When you’re ready to switch to Disaster Recovery operations:
-
Stop the replication (XDCR) from the Primary cluster to Disaster Recovery cluster.
-
After you stop XDCR: Switch the Load Balancer to point to the Sync Gateway on the Disaster Recovery cluster. This approach keeps the deployment of Sync Gateway at only 1 end of the XDCR replication.
-
Promote the Disaster Recovery cluster to Primary and the old Primary to Disaster Recovery.
-
Flush all replicated buckets in the Primary cluster as a precaution against any spurious writes that enter the Primary cluster and XDCR fails to replicate when you stop it.
-
Reverse the XDCR to replicate from the newly promoted Primary to the old Primary to set up a new Backup.
Clusters in Different Regions or Data Centers
This model caters for situations where the Active and Disaster Recovery clusters are in different regions or data centers. Although the model has a separate Sync Gateway cluster attached to the Disaster Recovery cluster, this approach keeps the deployment of Sync Gateway at only 1 end of the XDCR replication. The optional optimization step confirms that there is no downtime during the activation stage.
To set up and maintain a disaster recovery cluster - see: Figure 4:
-
[Optional step — for optimization] Start Sync Gateway with
offline: truein the Disaster Recovery cluster to asynchronously create indexes. If you skip this test, you’ll incur latency when you switch Sync Gateway to the Disaster Recovery cluster and Sync Gateway rebuilds its indexes. -
[Critical step] Turn off all the Sync Gateways in the Disaster Recovery cluster.
-
Start the unidirectional XDCR from the Primary cluster to the Disaster Recovery cluster.

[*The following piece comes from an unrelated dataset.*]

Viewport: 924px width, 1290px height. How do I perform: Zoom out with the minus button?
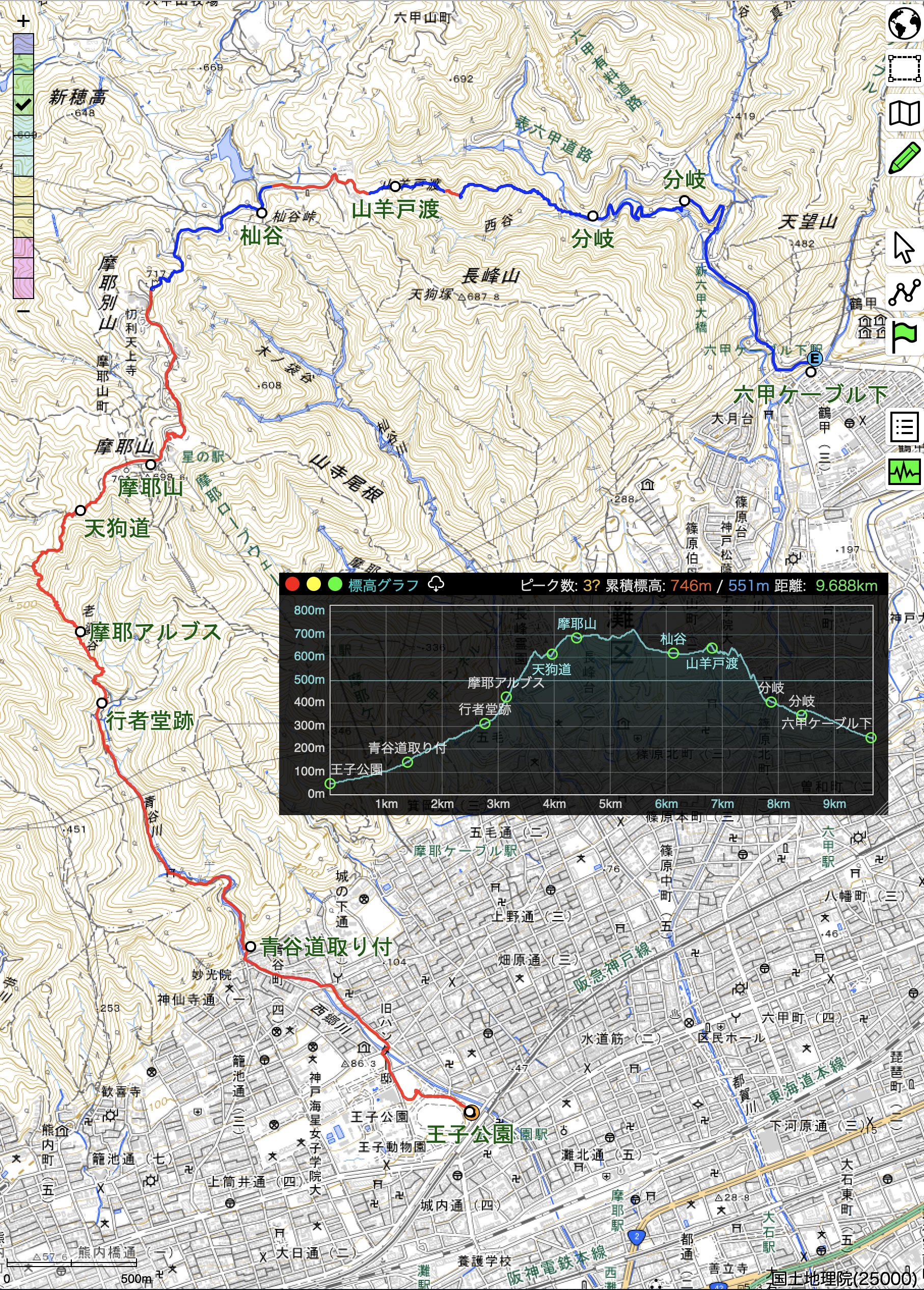click(23, 311)
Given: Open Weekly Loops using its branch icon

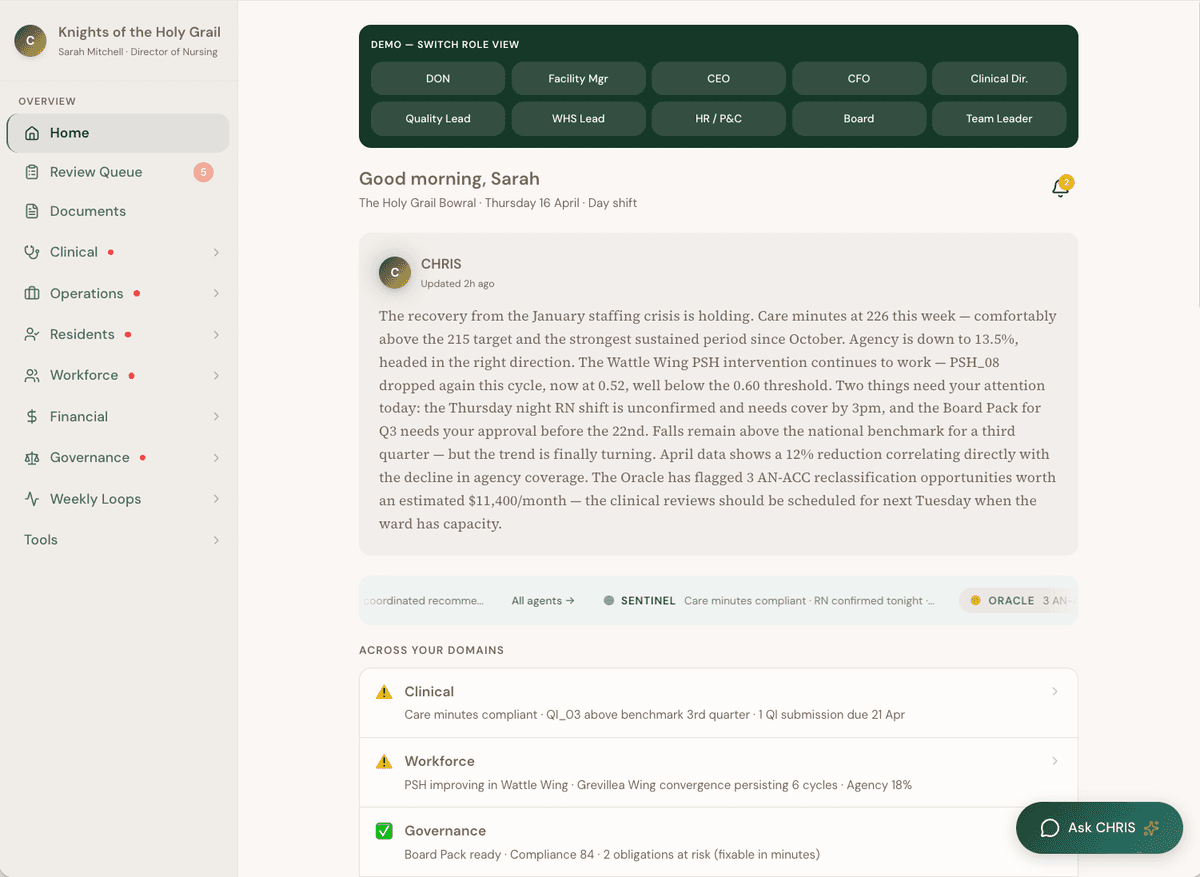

When you’re ready to switch to Disaster Recovery operations — see: Figure 5:
-
Stop Sync Gateway on the Primary cluster
-
Stop the replication (XDCR) from the Primary cluster to the Disaster Recovery cluster.
-
Verify that any and all Load Balancer updates to direct all traffic to the new Sync Gateway clusters.
-
Turn on the Sync Gateway cluster in the Disaster Recovery cluster.
-
Assign the Disaster Recovery cluster to be the new Primary cluster, and make the old Primary cluster the new Disaster Recovery cluster.
-
Flush all replicated buckets in the Primary cluster as a precaution against any spurious writes coming into the Primary cluster that XDCR did not replicate when you stopped it.
-
Reverse the original XDCR to replicate from the newly promoted Primary to the old Primary, to set up a new Backup.